• The problem:
Find the lines of the listing that contain the string "agent", and return them.

• Supplied entries:
....
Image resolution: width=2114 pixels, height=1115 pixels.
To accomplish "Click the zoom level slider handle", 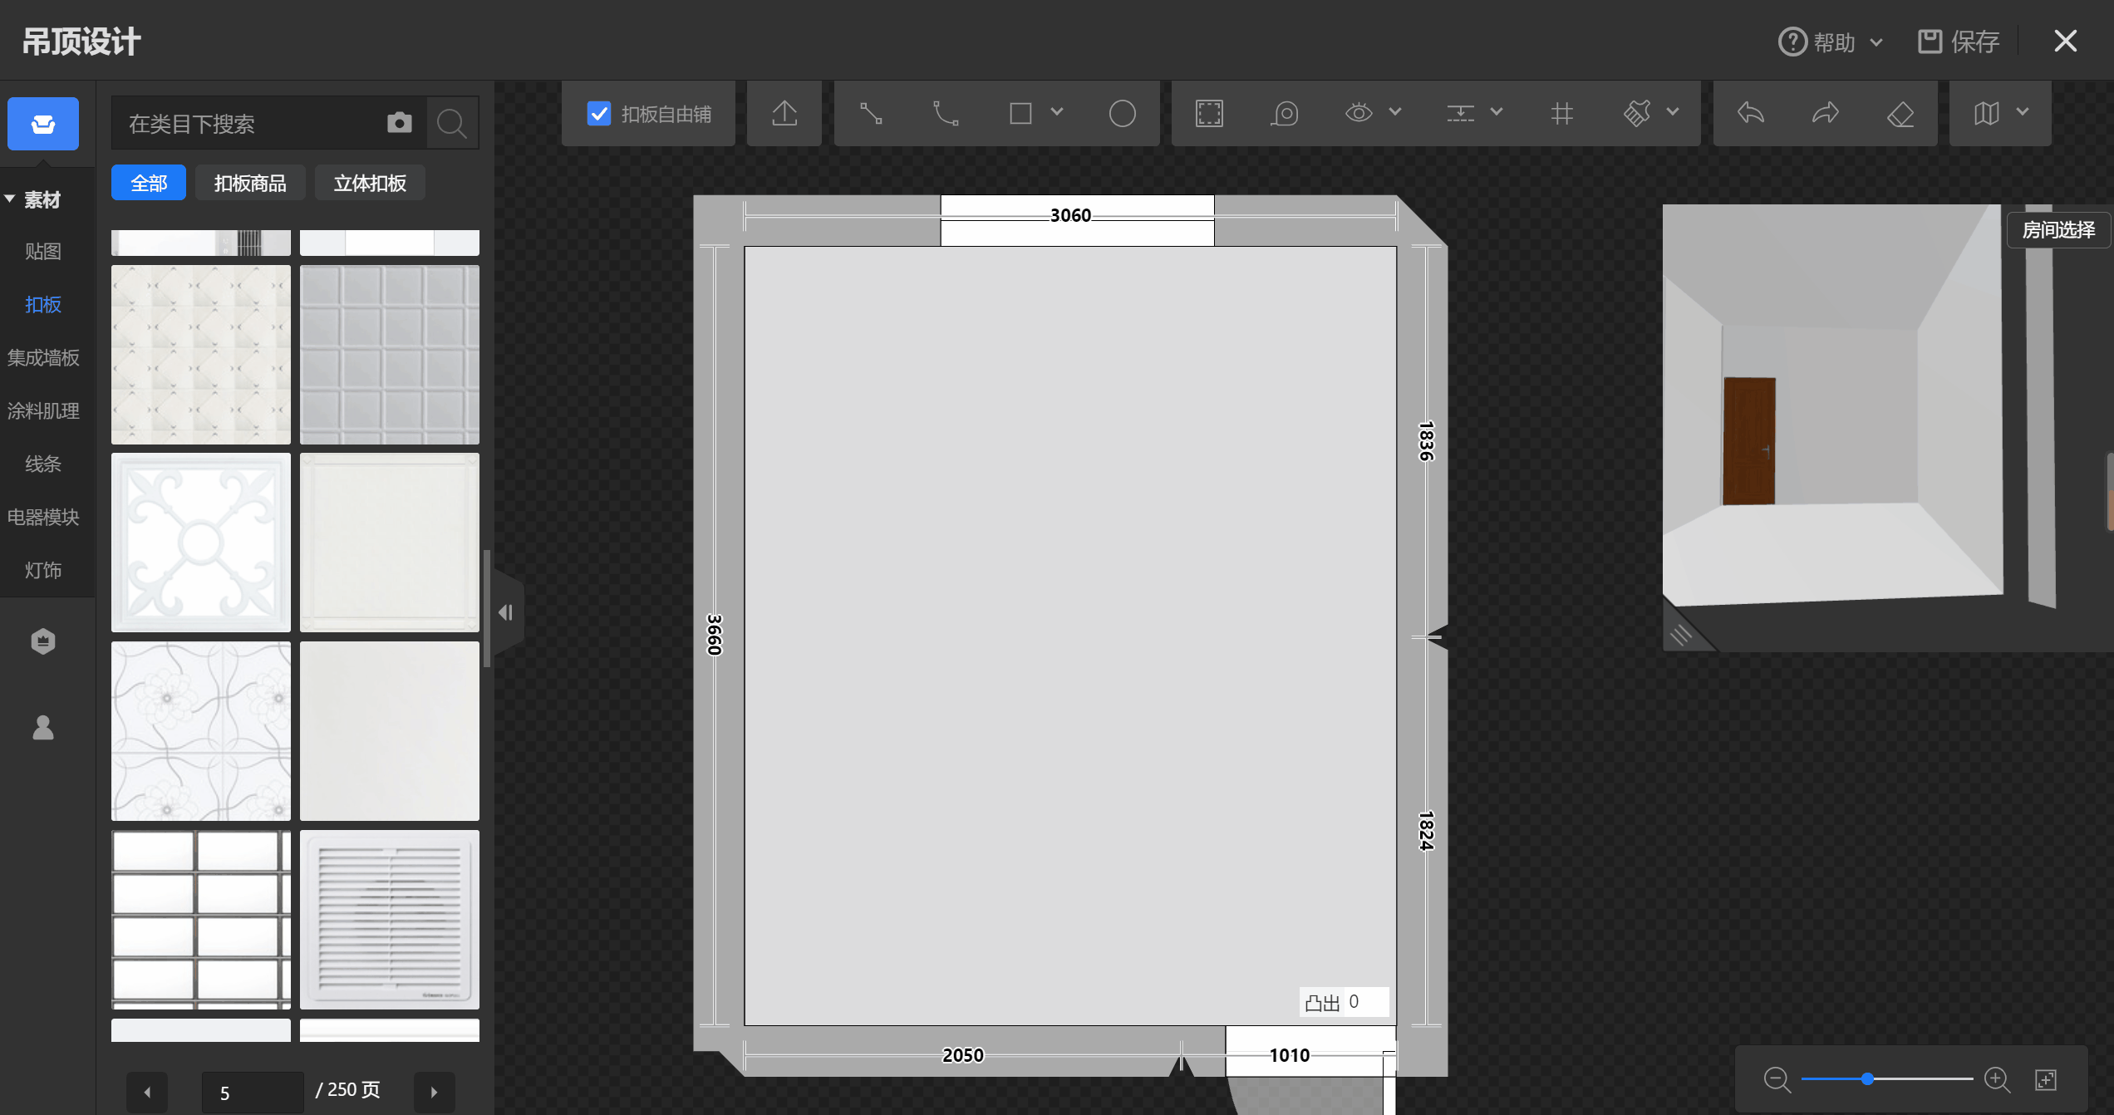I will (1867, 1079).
....
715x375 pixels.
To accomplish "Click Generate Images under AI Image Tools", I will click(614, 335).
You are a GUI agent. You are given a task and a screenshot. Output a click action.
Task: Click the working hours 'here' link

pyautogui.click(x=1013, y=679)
....
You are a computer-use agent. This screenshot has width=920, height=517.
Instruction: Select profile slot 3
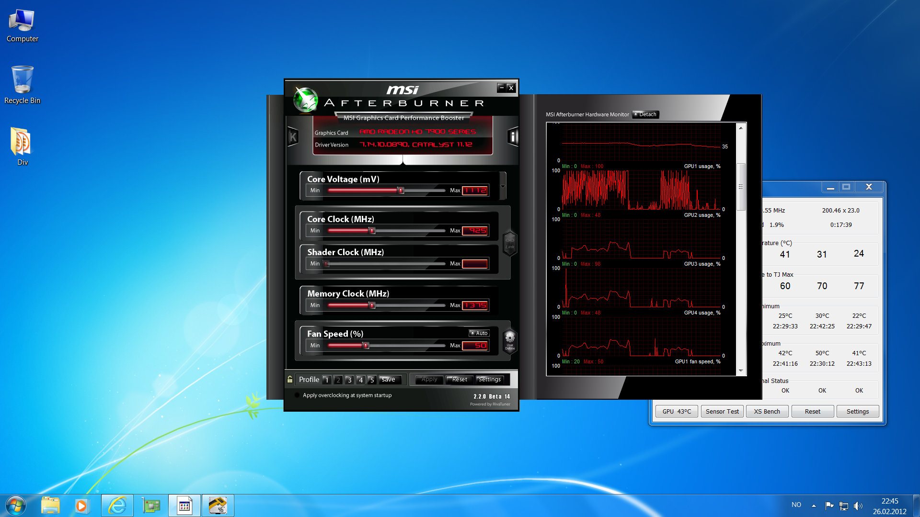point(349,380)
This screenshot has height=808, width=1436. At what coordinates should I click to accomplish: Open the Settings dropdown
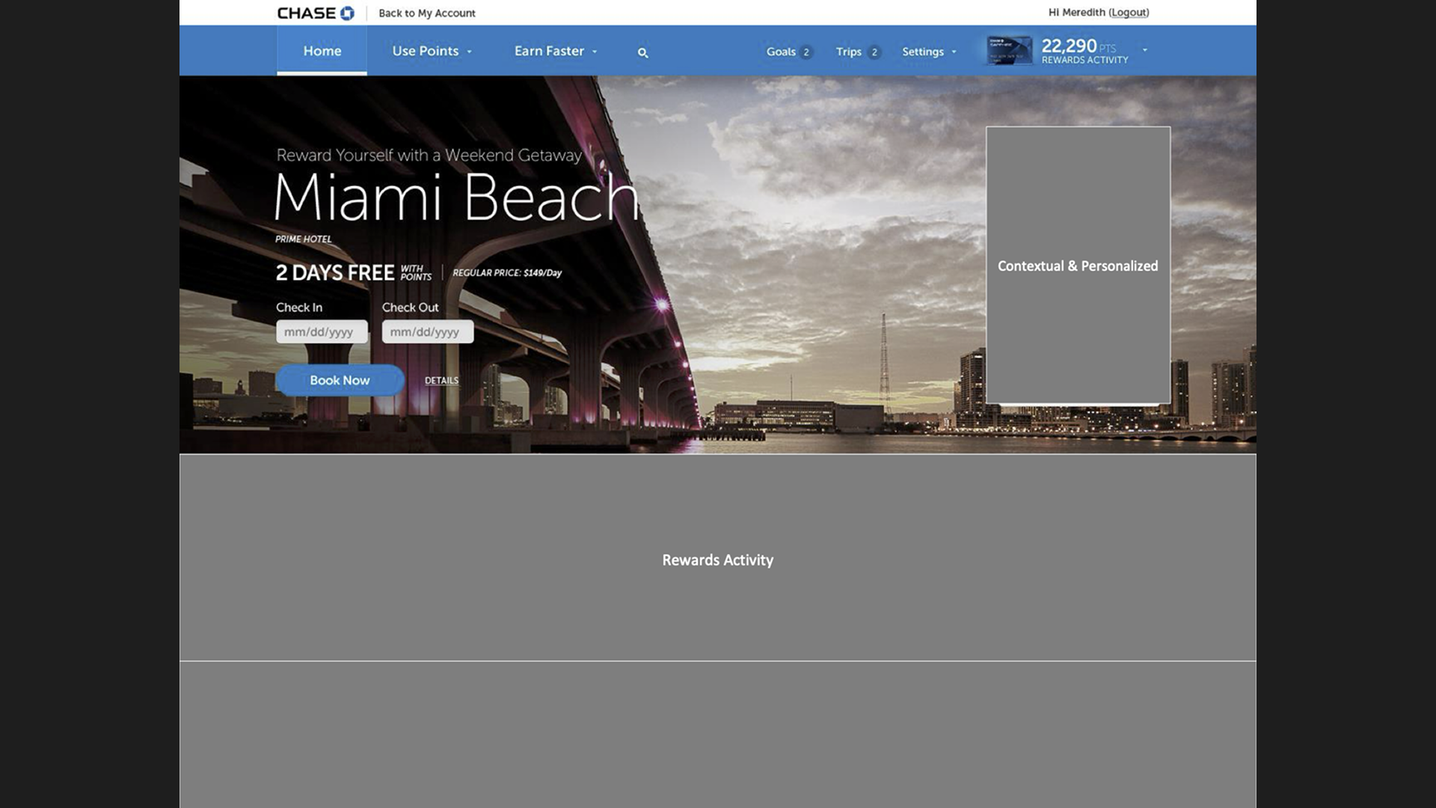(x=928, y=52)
....
• Answer below:
You are a GUI agent. You are given a task and a screenshot. Output a click action.
You are a computer-use agent. This screenshot has width=920, height=517.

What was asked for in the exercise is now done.